WASHINGTON — In a tweet Nov. 9, President Donald Trump announced he fired Defense Secretary Mark Esper and appointed Christopher Miller, the director of the National Counterterrorism Center, as acting secretary.
Trump’s tweet follows conflicting media reports over the past several days about the fate of Esper, who became secretary of the Army in 2017 and was sworn in as secretary of defense in July 2019. In recent months, Esper had been at odds with Trump over the president’s call to deploy military forces to quell protests in the United States. Esper also clashed with the White House over the renaming of military bases named after Confederate leaders.
Congressional Democrats criticized the decision to terminate a high-level cabinet official so close to the end of the current administration. “Trump is creating a dangerously unstable national security environment during this transition period. Adversaries are watching,” Sen. Chris Murphy (D-Conn.) tweeted.
Rep. Adam Smith (D-Wash.), chairman of the House Armed Services Committee, said in a statement that terminating Esper “destabilizes the Pentagon ahead of the presidential transition.”
Periods of presidential transition “leave our country exposed to unique threats,” said Smith. “Until President-Elect Biden is sworn into office next January, it is imperative that the Pentagon remain under stable, experienced leadership.”

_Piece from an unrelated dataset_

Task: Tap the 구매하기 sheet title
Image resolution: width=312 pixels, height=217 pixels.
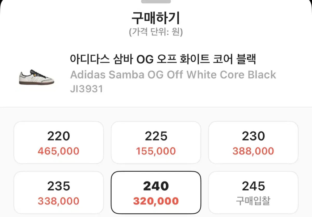Action: (156, 18)
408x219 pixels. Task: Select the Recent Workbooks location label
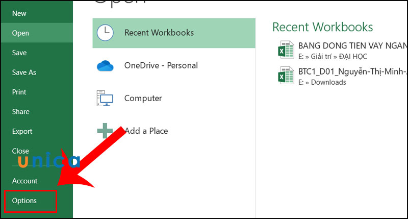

Miller will be the fifth Pentagon chief to serve under Trump, although only Jim Mattis and Mark Esper were confirmed by the Senate. Patrick Shanahan and Richard Spencer served as acting secretaries.
Senate Armed Services Committee Chairman Sen. Jim Inhofe (R-Okla.) said in a statement he spoke with Miller on Monday and plans to work with him to “maintain stability at the Pentagon, particularly as we work to enact the 60th annual National Defense Authorization Act.”